DRozen - 1 year ago 86

R Question

In R: How do I loop through multiple columns and use a custom made function that takes in an argument from each of those columns and modifies those columns accordingly?

For example I have the following dataframe:

`> head(runTimeSep)`

hours h minutes min

1 70 min NA <NA>

2 21 min NA <NA>

3 106 min NA <NA>

4 75 min NA <NA>

5 14 min NA <NA>

6 82 min NA <NA>

7 1 h 11 min

my goal is to obtain a list of total minutes in the hours column. If "1h" is listed in the hours and h column, then convert hours to minutes and add on the minutes from the minutes column (or add nothing is it's a perfect hour with NA in the minutes column).

Therefore I have created the following function to apply to the dataframe:

`# convert hours to minutes function`

hoursToMins = function(hours, h, minutes, min) {

if (h == 'h' && min == "min") {

(hours = as.numeric(hours)*60+as.numeric(minutes))

}

if (h=="h" && min != "min") {

(hours = as.numeric(hours)*60)

}

}

How do I apply this function across all columns in the data frame? Eg. with lapply, ddpply, etc.
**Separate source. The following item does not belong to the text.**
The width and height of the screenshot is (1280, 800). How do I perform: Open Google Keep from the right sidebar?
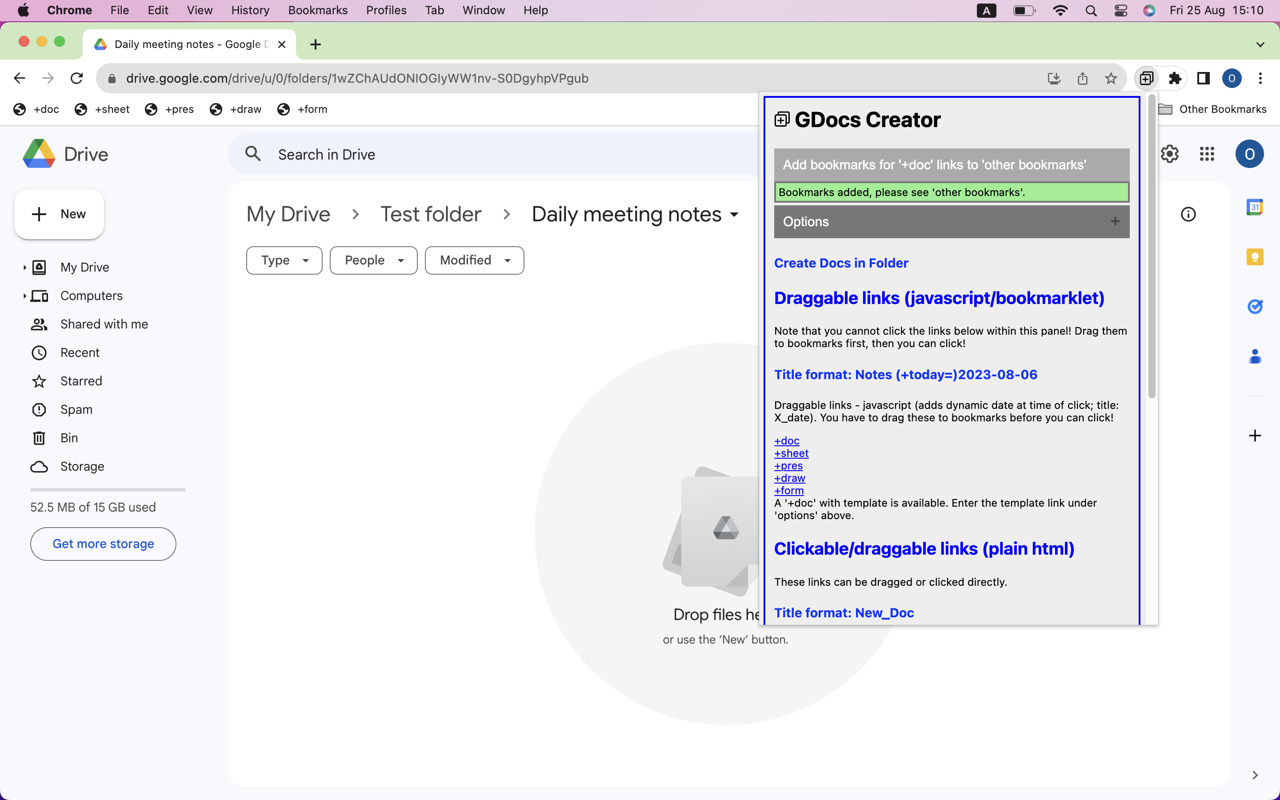coord(1255,256)
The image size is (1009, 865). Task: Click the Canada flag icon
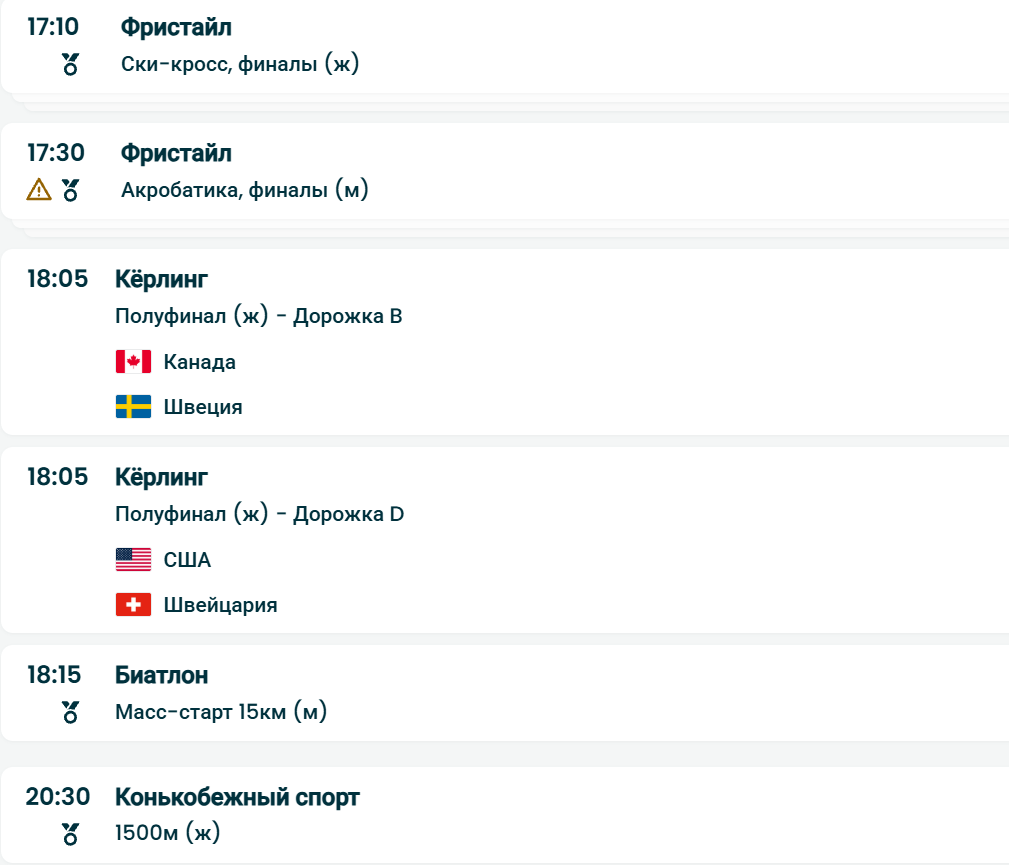(133, 362)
Edit: I also attempted the following:

`finalRunTime = ifelse(runTimeSep$h == "h", runTimeSep$hours*60, runTimeSep$hours)`

head(finalRunTime)

runTimeSep$hours = finalRunTime

which worked fine. But when I tried to apply the second round of ifelse:

`finalRunTime = ifelse(runTimeSep$min == "min", runTimeSep$hours + runTimeSep$minutes, runTimeSep$hours)`

head(finalRunTime)

runTimeSep$hours = finalRunTime

the 2nd round causes the else case (if there's no minute column) to become NA. Please help. Thanks.

In response to @Sandipan's answer:

How do I use which to discriminate whether the min column is 'min' or NA?

I tried:

`indices <- which(runTimeSep$h == 'h' && runTimeSep$min != 'min')`

runTimeSep[indices,]$hours <- 60*runTimeSep[indices, ]$hours

indices <- which(runTimeSep$h == 'h' && runTimeSep$min == 'min')

runTimeSep[indices,]$hours <- 60*runTimeSep[indices, ]$hours +

runTimeSep[indices,]$minutes

However both sets of indices returned empty sets.

Answer Source

This would give you a vector of minutes by row and if you wanted its total, then just wrap `sum()`

around it:

```
with( dat, (h=="h")*60*hours + (h=="min")*hours +
ifelse( is.na(minutes), 0, minutes) )
[1] 70 21 106 75 14 82 71
```

It substitutes 0 for NA when minutes is NA.